▸ JOB
Copy the data below line for line, without changing anything.

▸ DATASET CONTENT
↓

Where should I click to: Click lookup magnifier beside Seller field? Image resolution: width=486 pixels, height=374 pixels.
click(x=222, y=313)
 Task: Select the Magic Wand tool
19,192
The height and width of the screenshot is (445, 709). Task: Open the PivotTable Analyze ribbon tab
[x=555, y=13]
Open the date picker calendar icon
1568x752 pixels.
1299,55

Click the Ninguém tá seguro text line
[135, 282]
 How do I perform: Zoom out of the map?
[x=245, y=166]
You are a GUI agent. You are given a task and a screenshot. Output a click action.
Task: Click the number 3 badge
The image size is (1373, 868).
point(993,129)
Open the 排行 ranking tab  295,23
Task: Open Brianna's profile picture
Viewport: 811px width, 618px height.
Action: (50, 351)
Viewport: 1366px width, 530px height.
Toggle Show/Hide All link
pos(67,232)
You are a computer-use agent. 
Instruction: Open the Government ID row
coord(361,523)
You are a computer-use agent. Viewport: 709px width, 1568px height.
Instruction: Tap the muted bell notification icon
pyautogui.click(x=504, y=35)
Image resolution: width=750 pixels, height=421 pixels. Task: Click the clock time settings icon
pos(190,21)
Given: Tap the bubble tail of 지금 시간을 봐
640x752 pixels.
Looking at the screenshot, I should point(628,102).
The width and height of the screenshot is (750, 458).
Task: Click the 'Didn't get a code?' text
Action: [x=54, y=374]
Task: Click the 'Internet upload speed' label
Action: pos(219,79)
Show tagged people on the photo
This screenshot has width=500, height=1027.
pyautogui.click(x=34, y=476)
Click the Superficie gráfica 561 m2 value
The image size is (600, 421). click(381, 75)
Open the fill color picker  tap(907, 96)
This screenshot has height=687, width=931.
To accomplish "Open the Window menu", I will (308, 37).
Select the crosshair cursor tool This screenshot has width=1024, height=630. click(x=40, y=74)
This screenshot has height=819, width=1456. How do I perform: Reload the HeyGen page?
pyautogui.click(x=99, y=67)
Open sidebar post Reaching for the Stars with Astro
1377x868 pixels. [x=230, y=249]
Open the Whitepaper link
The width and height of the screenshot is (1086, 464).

↑

▸ THE OUTPUT
Where should I click to: Click lookup magnifier beside Seller field? Image resolution: width=486 pixels, height=374 pixels.
click(x=222, y=313)
 Task: Select the Magic Wand tool
19,192
The height and width of the screenshot is (445, 709). Task: Open the PivotTable Analyze ribbon tab
[x=555, y=13]
Open the date picker calendar icon
1568x752 pixels.
1299,55

Click the Ninguém tá seguro text line
[135, 282]
 How do I perform: Zoom out of the map?
[x=245, y=166]
You are a GUI agent. You are given a task and a screenshot. Output a click action.
Task: Click the number 3 badge
The image size is (1373, 868).
point(993,129)
Open the 排行 ranking tab  295,23
Task: Open Brianna's profile picture
Viewport: 811px width, 618px height.
Action: (50, 351)
Viewport: 1366px width, 530px height.
Toggle Show/Hide All link
pos(67,232)
You are a computer-use agent. 
Instruction: Open the Government ID row
coord(361,523)
You are a computer-use agent. Viewport: 709px width, 1568px height.
Instruction: Tap the muted bell notification icon
pyautogui.click(x=504, y=35)
Image resolution: width=750 pixels, height=421 pixels. Task: Click the clock time settings icon
pos(190,21)
Given: Tap the bubble tail of 지금 시간을 봐
640x752 pixels.
Looking at the screenshot, I should point(628,102).
The width and height of the screenshot is (750, 458).
Task: Click the 'Didn't get a code?' text
Action: [x=54, y=374]
Task: Click the 'Internet upload speed' label
Action: pos(219,79)
Show tagged people on the photo
This screenshot has width=500, height=1027.
pyautogui.click(x=34, y=476)
Click the Superficie gráfica 561 m2 value
The image size is (600, 421). click(381, 75)
Open the fill color picker  tap(907, 96)
This screenshot has height=687, width=931.
To accomplish "Open the Window menu", I will (308, 37).
Select the crosshair cursor tool This screenshot has width=1024, height=630. click(x=40, y=74)
This screenshot has height=819, width=1456. How do I perform: Reload the HeyGen page?
pyautogui.click(x=99, y=67)
Open sidebar post Reaching for the Stars with Astro
1377x868 pixels. [x=230, y=249]
Open the Whitepaper link
The width and height of the screenshot is (1086, 464).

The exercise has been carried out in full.